Data entries:
=======
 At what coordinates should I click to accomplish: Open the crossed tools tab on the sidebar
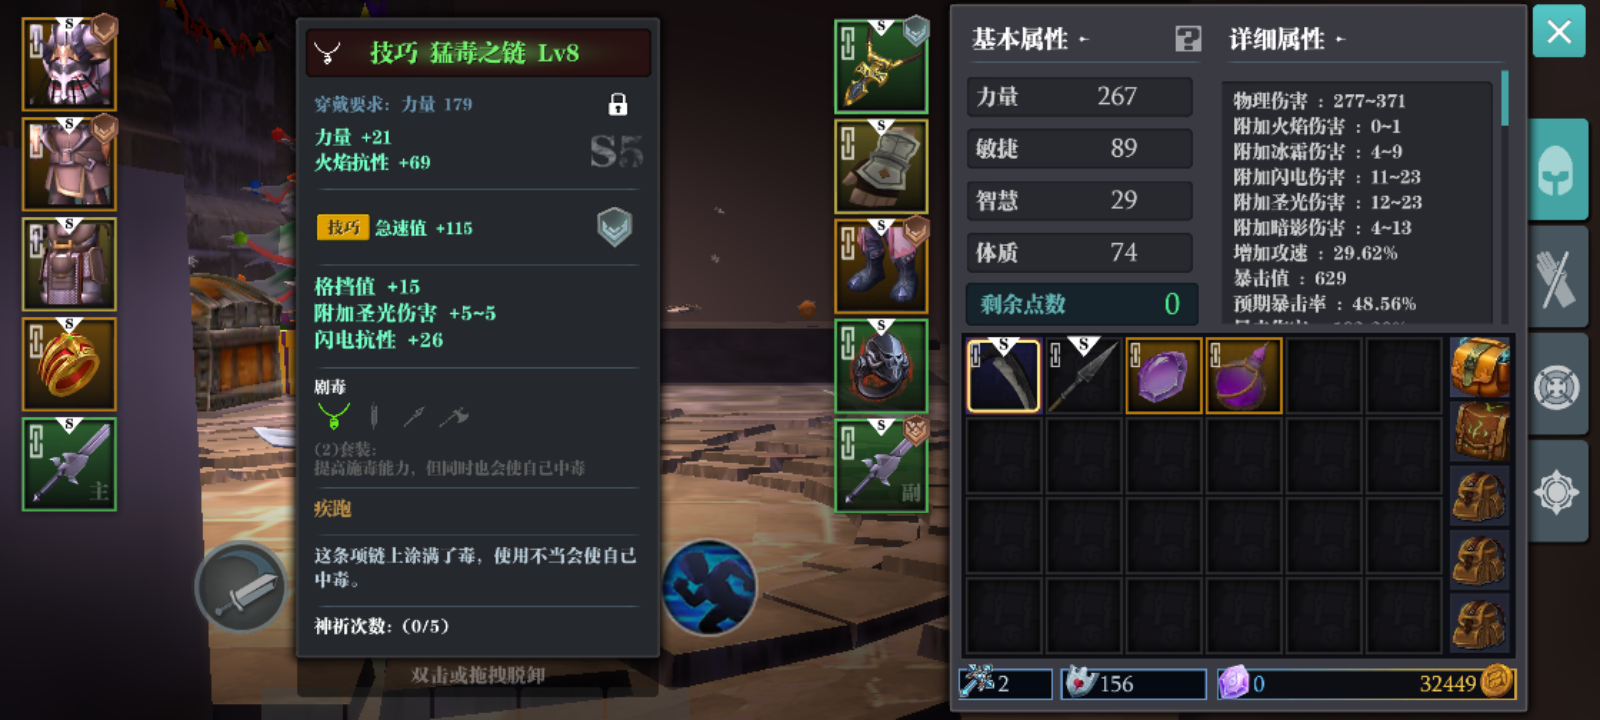pyautogui.click(x=1557, y=277)
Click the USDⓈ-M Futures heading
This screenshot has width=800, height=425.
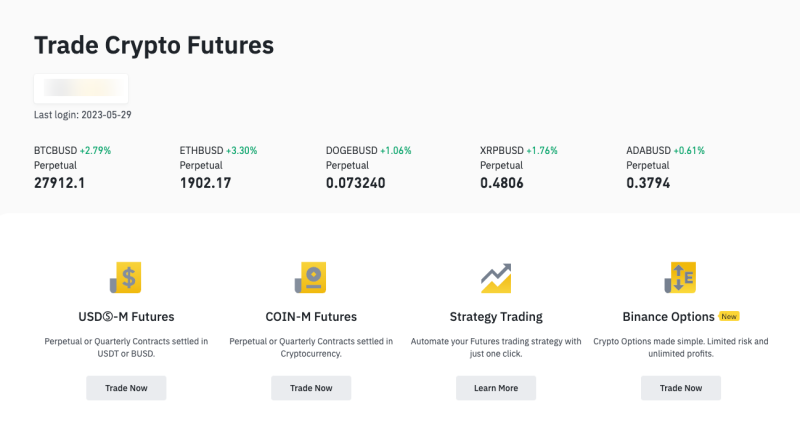[x=126, y=317]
=======
Activity: Give an exact copy of the data, and omit any pictures it holds.

Your solution:
 At what coordinates should I click to accomplish: Open the crossed tools tab on the sidebar
pyautogui.click(x=1557, y=277)
Click the USDⓈ-M Futures heading
This screenshot has width=800, height=425.
[x=126, y=317]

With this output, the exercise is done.